== ТЕКСТ ДОКУМЕНТА ==

Она изгоняет ту и другую чувственность. Астарта "подвижна", так что одно претворяет (из вышеуказ<анного>) в другое в один миг.

Она - Неподвижна. Это - один из главных Ее признаков (если хотите, - символом уже, - может служить разноцветность Астарты и синтезирующая одноцветность Ее). Главным "утешением", однако, является, я думаю, не диалектическое развитие различия Ее и Астарты, а интуитивное знание о том, сколь различны их дуновения. Это - при мистическом состоянии. Но вопрос столь краеуголен, что необходимо ввести скептицизм. Сначала, переходя к "мистическому скептицизму", можно уловить слияние Ее и Астарты в одно. При полном скептицизме (без мистиц<изма>) остается "незабвенной" одна Астарта, потерявшая свое древнее имя, и вместе - религиозные краски. На такой, вполне невыгодной, позиции стоит логический угол зрения на Нее. Впрочем, едва ли Вы назовете его истинно логическим, а между тем я затрудняюсь совсем залезть в холодную воду и хочу разбавить логику хоть своей

Вы верите "больше всего знанию", непосредственному, как я понял (если не так, то я вполне неудовлетворит<ельно> ответил Вам на вопросы). Если это так, то, пожалуй, на почве этого непосредств<енного> знания нельзя быть более логичным (предмет не соответствует чисто-логическому способу его рассмотрения), даже во имя "многострунности".

Итак, мыслить о Ней приходится все реже и реже. Но "усвоенные" мысли о Ней таковы: Она единственна в своих явлениях, ничего общего ни с чем не имеет, ощущение Ее странно и в высшие моменты вполне отлично от Астарты. Здесь выступает Ее Неподвижность10. Однако же, хотя и по известному мистическому шаблону, следует не придавать Ей никаких определений по существу, только увивая мысль о Ней розами хвалы.

== ЗАДАНИЕ ==
Выпишите в порядке появления все слова и выражения, которые в тексте документа заключены в кавычки. Строки, приведенные ниже, для работы не потребуются.

== ИСХОДНЫЕ ДАННЫЕ ==
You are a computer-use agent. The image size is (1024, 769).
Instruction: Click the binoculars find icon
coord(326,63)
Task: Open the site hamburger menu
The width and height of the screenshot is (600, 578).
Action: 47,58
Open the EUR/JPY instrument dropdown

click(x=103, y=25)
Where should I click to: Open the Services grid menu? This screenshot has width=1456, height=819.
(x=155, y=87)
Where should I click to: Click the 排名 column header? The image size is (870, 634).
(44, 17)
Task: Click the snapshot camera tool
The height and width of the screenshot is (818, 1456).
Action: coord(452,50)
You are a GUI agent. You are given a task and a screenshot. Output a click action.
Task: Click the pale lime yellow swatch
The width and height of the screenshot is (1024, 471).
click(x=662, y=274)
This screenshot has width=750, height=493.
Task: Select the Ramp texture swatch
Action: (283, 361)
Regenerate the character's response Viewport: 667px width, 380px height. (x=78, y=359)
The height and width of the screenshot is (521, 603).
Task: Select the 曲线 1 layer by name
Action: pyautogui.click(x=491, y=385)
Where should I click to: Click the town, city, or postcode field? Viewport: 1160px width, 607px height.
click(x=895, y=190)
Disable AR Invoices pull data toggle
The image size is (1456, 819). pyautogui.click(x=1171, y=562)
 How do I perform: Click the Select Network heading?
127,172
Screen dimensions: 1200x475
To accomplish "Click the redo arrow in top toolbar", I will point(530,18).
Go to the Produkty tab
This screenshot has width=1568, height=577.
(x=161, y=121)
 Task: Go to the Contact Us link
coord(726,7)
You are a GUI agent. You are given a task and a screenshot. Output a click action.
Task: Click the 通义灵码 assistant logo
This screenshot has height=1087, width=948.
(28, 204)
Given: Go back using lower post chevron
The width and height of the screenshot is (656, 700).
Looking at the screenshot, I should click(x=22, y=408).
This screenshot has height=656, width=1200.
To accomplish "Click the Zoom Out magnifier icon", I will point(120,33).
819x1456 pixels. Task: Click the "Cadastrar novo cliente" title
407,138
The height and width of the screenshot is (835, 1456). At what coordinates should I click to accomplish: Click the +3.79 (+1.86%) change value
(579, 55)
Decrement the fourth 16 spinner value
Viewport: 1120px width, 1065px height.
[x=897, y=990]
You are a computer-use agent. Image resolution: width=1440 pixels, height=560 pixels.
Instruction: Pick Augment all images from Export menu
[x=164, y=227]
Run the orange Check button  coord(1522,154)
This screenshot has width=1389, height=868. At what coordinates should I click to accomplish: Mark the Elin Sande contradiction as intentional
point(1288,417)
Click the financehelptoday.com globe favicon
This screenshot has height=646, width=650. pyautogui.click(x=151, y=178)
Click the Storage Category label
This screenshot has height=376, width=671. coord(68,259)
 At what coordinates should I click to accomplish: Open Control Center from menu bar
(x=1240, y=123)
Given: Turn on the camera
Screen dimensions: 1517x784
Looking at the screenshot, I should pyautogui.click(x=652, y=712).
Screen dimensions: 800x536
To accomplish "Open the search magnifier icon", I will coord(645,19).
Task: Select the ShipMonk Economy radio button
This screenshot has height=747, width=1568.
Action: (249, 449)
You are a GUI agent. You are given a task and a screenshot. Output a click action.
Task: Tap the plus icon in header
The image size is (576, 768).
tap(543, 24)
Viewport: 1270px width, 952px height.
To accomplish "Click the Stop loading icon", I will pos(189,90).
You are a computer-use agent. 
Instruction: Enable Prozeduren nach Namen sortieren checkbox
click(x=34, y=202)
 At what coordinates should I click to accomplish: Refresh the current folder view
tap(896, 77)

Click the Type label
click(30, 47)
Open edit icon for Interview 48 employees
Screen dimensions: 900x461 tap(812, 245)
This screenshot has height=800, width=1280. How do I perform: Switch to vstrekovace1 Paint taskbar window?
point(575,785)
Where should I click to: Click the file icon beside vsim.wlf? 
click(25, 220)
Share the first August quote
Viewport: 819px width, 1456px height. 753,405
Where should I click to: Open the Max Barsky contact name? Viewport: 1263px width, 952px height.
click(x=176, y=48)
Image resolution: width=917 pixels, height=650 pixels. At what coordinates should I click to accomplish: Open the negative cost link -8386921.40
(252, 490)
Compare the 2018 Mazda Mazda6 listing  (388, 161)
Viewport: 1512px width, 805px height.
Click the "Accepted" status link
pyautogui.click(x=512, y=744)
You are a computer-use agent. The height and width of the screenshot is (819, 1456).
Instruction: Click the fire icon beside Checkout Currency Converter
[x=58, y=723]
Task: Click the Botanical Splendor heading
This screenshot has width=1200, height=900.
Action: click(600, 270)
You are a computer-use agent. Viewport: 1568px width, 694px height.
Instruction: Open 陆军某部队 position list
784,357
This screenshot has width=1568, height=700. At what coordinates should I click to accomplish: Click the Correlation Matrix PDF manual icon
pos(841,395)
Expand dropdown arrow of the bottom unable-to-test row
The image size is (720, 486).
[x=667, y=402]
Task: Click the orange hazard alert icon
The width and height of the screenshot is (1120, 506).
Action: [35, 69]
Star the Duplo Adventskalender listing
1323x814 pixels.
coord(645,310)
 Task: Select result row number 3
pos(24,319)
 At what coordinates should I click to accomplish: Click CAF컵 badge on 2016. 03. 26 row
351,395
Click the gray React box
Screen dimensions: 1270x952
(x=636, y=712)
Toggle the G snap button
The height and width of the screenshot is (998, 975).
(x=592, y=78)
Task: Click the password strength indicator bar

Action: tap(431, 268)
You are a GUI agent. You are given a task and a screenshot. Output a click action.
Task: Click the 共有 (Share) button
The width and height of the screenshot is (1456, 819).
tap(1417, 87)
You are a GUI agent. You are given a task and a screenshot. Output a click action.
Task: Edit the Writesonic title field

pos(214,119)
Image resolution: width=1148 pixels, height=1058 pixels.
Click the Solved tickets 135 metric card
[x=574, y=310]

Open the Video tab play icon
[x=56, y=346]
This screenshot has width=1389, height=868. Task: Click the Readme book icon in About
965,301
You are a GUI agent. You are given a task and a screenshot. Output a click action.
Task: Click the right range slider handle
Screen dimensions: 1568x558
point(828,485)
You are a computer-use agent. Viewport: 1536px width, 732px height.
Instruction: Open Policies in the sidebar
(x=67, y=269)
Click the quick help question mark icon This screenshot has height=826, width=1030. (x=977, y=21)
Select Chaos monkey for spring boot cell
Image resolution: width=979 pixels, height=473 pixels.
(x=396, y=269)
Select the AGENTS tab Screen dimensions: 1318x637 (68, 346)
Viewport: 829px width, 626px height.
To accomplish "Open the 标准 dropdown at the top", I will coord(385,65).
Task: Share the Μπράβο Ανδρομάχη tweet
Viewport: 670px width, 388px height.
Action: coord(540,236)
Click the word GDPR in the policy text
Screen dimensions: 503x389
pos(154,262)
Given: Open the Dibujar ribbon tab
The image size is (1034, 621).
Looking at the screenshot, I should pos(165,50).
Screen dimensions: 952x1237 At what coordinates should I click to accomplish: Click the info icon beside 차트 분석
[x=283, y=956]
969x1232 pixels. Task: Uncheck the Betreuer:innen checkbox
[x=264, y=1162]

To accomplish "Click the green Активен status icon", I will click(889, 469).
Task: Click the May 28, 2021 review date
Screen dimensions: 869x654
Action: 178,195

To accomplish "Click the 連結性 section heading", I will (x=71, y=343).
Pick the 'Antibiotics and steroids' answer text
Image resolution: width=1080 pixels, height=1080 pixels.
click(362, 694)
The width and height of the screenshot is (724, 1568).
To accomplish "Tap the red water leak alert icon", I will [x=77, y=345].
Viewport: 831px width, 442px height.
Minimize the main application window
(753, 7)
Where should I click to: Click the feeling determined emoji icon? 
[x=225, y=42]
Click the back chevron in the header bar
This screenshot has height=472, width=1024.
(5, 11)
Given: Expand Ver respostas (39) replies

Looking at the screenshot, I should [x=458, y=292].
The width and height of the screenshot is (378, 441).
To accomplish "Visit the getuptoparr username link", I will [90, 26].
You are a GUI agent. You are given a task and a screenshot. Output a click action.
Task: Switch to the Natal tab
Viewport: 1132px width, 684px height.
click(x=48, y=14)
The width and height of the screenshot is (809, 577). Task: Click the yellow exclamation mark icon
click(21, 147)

== РЕШЕНИЕ ЗАДАНИЯ ==
подвижна
утешением
мистическому скептицизму
незабвенной
больше всего знанию
многострунности
усвоенные